■ **Saved data entries**:
>>>

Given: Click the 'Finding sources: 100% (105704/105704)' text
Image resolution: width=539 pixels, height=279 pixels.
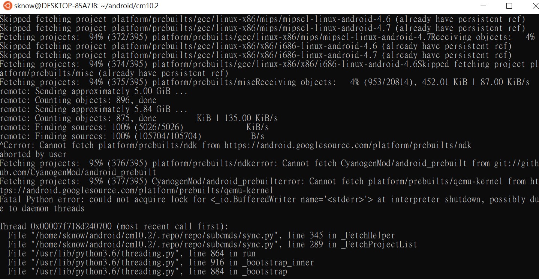Looking at the screenshot, I should (100, 136).
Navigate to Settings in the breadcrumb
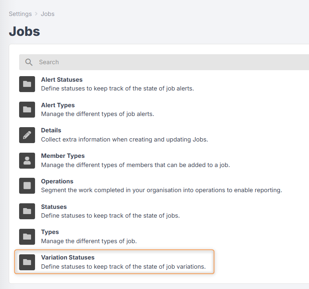 (x=20, y=14)
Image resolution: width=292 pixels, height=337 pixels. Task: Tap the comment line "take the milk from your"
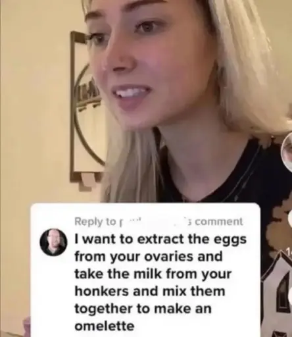(153, 274)
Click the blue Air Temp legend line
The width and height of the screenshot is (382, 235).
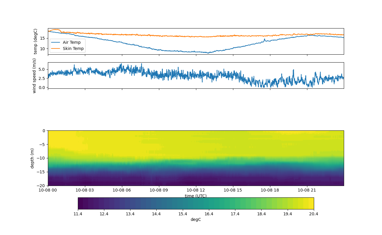(x=56, y=43)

<<<

■ **TRY IT**: The answer is the entries above, given again exactly, with no pictures among them.

■ **SOLUTION TO THIS TASK**:
Given: Click the 'Finding sources: 100% (105704/105704)' text
Image resolution: width=539 pixels, height=279 pixels.
Looking at the screenshot, I should (100, 136).
Navigate to Settings in the breadcrumb
 (x=20, y=14)
Image resolution: width=292 pixels, height=337 pixels. Task: Tap the comment line "take the milk from your"
(153, 274)
Click the blue Air Temp legend line
The width and height of the screenshot is (382, 235).
(x=56, y=43)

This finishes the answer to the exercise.